[Collected data]
+ + + + +
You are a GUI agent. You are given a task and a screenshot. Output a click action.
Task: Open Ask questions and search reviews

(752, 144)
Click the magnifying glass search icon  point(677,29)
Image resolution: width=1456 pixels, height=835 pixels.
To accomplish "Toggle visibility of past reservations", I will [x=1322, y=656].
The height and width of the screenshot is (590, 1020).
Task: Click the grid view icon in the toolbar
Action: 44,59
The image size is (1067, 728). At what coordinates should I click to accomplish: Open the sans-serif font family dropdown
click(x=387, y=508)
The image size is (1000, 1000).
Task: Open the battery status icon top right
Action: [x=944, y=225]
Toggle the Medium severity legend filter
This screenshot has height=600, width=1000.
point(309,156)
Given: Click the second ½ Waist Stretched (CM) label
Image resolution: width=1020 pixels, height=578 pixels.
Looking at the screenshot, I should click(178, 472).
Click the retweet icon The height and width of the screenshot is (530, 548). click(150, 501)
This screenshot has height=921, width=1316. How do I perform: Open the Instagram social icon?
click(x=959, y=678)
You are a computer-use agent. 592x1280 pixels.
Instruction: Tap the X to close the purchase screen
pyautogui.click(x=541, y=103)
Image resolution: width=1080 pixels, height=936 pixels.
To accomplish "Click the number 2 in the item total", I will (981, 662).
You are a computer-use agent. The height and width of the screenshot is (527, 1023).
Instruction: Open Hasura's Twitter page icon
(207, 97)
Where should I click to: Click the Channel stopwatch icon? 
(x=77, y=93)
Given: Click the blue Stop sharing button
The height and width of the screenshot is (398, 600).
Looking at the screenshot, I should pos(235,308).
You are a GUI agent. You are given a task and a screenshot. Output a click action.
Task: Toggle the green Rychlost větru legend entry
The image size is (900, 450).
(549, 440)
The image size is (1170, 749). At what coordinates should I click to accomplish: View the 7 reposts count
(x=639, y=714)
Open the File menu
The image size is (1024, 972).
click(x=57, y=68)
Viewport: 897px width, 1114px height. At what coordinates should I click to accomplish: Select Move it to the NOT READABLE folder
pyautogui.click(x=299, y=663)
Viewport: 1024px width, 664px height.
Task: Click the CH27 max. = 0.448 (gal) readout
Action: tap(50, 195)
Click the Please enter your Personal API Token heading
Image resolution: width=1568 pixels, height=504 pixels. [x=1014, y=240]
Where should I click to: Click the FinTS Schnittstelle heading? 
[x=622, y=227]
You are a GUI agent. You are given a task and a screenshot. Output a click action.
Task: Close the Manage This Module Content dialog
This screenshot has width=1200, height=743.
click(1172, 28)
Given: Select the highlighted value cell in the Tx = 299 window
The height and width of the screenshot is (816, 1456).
+ + + + +
Your instructions: Only the number should be given: how many lines of the data contain the word "computer"?

Exercise output: 2